Your schedule is jammed. Every day this week you have at least one double-booked slot on your calendar, and at 10 a.m. next Monday you’re triple-booked. Your to-do list keeps growing, your phone keeps ringing, your inbox keeps filling, your messages keep pinging. You barely have time to pee.
And yet you have creative goals. A message to send. An idea to pitch. A story to tell.
Fortunately, creativity thrives in nooks and crannies.
Look carefully at those giant slabs of booked-solid time, and you’ll discover some hairline fractures:
- Three minutes between meetings or conference calls
- Three minutes waiting for your train or Lyft to arrive
- Three minutes in the carpool line or fast food drive-thru
Three minutes is all it takes to do a little something creative.
When leading creativity workshops or facilitating strategic meetings, I routinely guide participants through three-minute exercises. I set my iPhone timer and off they go: writing quietly, sharing ideas with a partner, brainstorming ideas with a group.
In these circumstances, a three-minute timer is a practical way to keep a meeting on schedule. It also keeps people engaged. You can do anything for three minutes, right? A tiny bit of time pressure turns any activity into a game.
The big aha is that you can do something in three minutes.
Frame the challenge right, and three minutes is always enough time to get started and often enough time to finish. It’s not just a game, but a high-speed, short-lived chase that results in getting something accomplished.
Here’s how you can squeeze creativity into those narrow, three-minute cracks in your schedule:
Write something. A first draft of an email message. Or at least the first paragraph. Or the call to action. Or the subject line and recipients.
Read something. An email message. Today’s headlines. A poem.
Brainstorm something. Blog post topics. Reasons to buy your product or service. A more fitting title for your role than “senior manager.” Set a timer—alone or with a buddy—and see how many ideas you can generate in three minutes. (Can you get all the way to 39?)
Say something. Return a phone call. Record a voice memo to capture an idea you don’t want to forget. Pop into a friend’s cubicle or FaceTime, just to chat.
Make something. A paper clip chain. A happy face on the nearest white board. A tower of sticky note pads. Occupy your hands and let your mind wander.
Ignore something. Set your phone aside and look out the window. Close your laptop, close your eyes, and breathe. Push your chair away from your desk, stand up, and take a stretch break.

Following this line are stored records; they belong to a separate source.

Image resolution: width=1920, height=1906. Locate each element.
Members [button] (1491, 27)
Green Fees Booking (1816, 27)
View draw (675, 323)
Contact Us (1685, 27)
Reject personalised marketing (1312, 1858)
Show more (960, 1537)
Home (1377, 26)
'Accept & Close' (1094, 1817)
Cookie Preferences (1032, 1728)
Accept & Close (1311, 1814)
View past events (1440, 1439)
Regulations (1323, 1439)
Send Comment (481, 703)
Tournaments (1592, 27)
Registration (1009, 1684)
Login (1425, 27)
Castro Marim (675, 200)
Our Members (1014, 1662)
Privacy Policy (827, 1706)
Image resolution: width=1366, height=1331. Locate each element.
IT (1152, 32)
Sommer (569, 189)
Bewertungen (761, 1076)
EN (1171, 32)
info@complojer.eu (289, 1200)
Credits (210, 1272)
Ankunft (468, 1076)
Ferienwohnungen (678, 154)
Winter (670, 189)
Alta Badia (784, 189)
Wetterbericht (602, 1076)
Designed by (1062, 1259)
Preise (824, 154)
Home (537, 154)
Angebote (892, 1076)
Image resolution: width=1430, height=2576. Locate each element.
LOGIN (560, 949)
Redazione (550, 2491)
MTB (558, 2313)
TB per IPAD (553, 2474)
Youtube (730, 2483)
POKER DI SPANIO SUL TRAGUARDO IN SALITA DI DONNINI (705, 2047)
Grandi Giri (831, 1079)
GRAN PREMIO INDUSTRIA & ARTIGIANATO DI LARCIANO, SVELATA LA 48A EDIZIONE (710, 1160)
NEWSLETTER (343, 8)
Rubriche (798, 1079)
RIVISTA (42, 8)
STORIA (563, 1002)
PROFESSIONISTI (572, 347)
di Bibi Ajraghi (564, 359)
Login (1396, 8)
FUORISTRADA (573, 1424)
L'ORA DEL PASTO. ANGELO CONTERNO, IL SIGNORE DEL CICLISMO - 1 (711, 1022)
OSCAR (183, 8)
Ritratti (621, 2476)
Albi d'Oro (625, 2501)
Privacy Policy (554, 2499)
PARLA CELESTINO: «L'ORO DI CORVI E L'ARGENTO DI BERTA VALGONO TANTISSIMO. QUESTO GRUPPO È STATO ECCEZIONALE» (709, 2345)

Consume something. Not calories, necessarily (though if you’re due for a snack, go for it). What can you take in through your other senses? Listen to your favorite song. Watch a short video. Splash your face with cool water.
Julia Cameron, author of The Artist’s Way, talks about “filling the well”—a way of restocking your creative resources. This image feels useful to me when I have the luxury of time to take a long walk, read a few chapters of a book, or go to the movies.
But when time is short, I can’t reach that well. It’s too big, too deep, too far away.
Instead, I focus on filling the cracks.
Imagine that the thin, blank spaces on your calendar (those pale lines that separate one hour from the next) are like cracks in the sidewalk. Plant a few creative seeds in there, three minutes at a time. You might not notice the difference at first, but the more creativity you wedge into those cracks, the more that creativity will take root. Soon, it will sprout up where you—and maybe even others—can see it. Let it grow. Before you know it, your creativity will extend over and around the solid slabs of your work day.
That’s how creativity thrives. From the nooks and crannies.